В июне 1929 года проходит нелегальное совещание актива… принята программа организации, основным пунктом которой являлось требование отмены налогов, свободы частной торговли и развития частных предприятий.
В марте 1930 года организацией намечалось свержение советской власти путем вооруженного восстания… Но ввиду отсутствия руководства, оружия, разобщенности групп и нежелания основной массы членов организации открыто выступать против советской власти, поднять восстание не удалось»{52}.
По делу этой «организации» особая тройка во главе с Эйхе вынесла 140 смертных приговоров (более половины всех обвиняемых), остальные были заключены в концлагеря на различные сроки.
С февраля 1930 года каждую неделю в Сибирском крае арестовывали по 1500–2000 крестьян, так что уже к концу марта было взято почти 9000 человек{53}. Разнарядка Москвы оказалась перекрытой едва не вдвое до истечения намечавшегося срока операции.
Еще не все аресты и расстрелы были оформлены и приведены в исполнение, когда ГПУ начало вторую, самую трудоемкую часть операции — массовую депортацию кулаков за пределы создаваемого колхозного рая.
Начиная эту беспрецедентную карательную акцию, мало кто мог реально представлять, каких усилий и затрат она способна потребовать и каких последствий следует ожидать от ее осуществления. Строго говоря, подобных прогнозов и быть не могло. Свои основные акции и повороты в политике большевистская верхушка всегда производила настолько внезапно, что даже аппаратчики верхнего и среднего уровня оказывались застигнутыми врасплох.
Сибирь с ее бескрайними просторами, с безжизненными и дикими зонами тайги имела большие перспективы у ГПУ с точки зрения предстоящего расселения кулаков. Сюда, в лесные дебри Нарымского и Туруханского краев, на побережье Арктики и горные рудники должны были отправиться десятки тысяч крестьян аграрных районов России, Украины, Белоруссии, Северного Кавказа. Горькую участь этих жертв предстояло разделить и многим жителям сибирской деревни.
Операция выселения протекала с истинно большевистским размахом и безжалостностью. Уже с первых ее шагов сибирское руководство решило, что разнарядка центра на высылку 25 тысяч хозяйств выглядит заниженной и не соответствует возможностям Сибири. Была запрошена более высокая квота: 30 тысяч хозяйств. Москва возражать не стала. Кулаков у нее в любом случае оставалось с избытком, а дополнительных средств из бюджета не требовалось: все расходы по переселению и устройству кулаков на новом месте предполагалось покрывать из местных источников.
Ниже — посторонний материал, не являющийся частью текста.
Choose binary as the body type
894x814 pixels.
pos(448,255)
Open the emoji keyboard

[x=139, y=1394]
Вскоре однако выяснилось, что собственных средств у властей Сибири явно не хватает и нужно искать какой-то дополнительный источник. После некоторой заминки, связанной с прояснением вопроса о ресурсах, руководство пришло к мысли, что кулаки сами должны заплатить за свою ликвидацию. В низовые организации от имени Сибкрайисполкома была разослана секретная инструкция, которая обязывала взыскивать с каждого кулацкого хозяйства в фонд выселения по 25 рублей, а также запас продовольствия, инвентаря, фуража, семян, инструментов и тягловой силы{54}.
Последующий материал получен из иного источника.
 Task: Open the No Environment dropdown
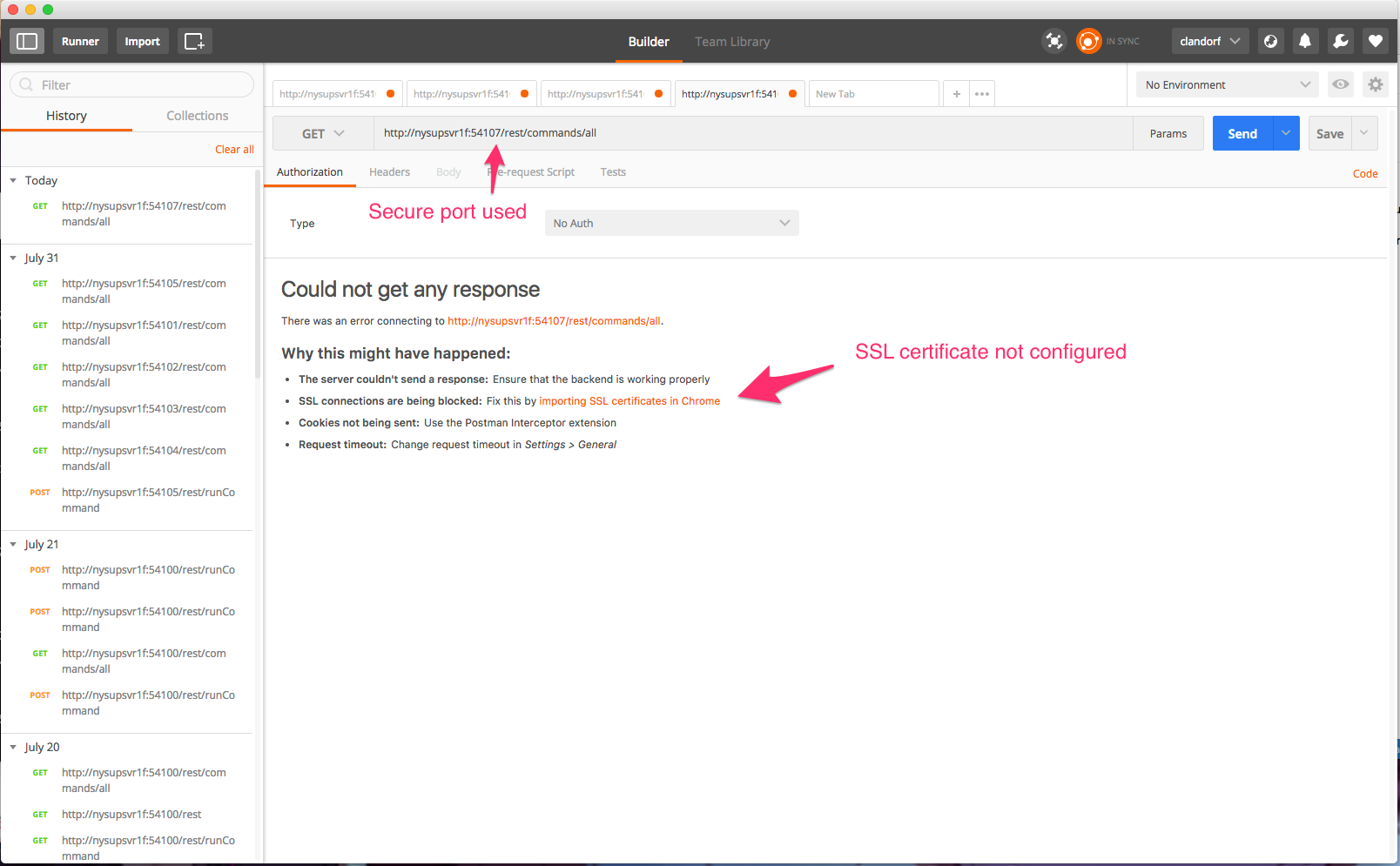click(1227, 84)
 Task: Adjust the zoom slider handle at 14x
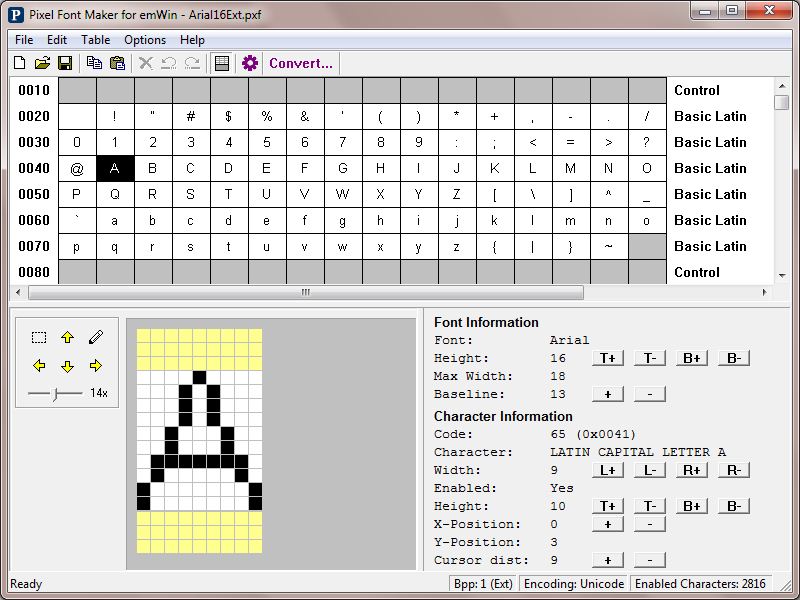[56, 394]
Это требование однако осталось пустым звуком. Основную часть кулаков «активисты» уже успели раздеть до нитки, поэтому брать оказалось нечего. Пришлось с небес спускаться на землю и срочно, пока оставалось время до наступления распутицы, менять весь план.
Власти вынуждены были пойти по пути максимального упрощения и удешевления предстоящей кампании. Не сокращая нормы высылки кулаков, они решили расселить их на менее удаленных, хотя и менее приспособленных для освоения участках и на этом сэкономить часть средств по транспортировке.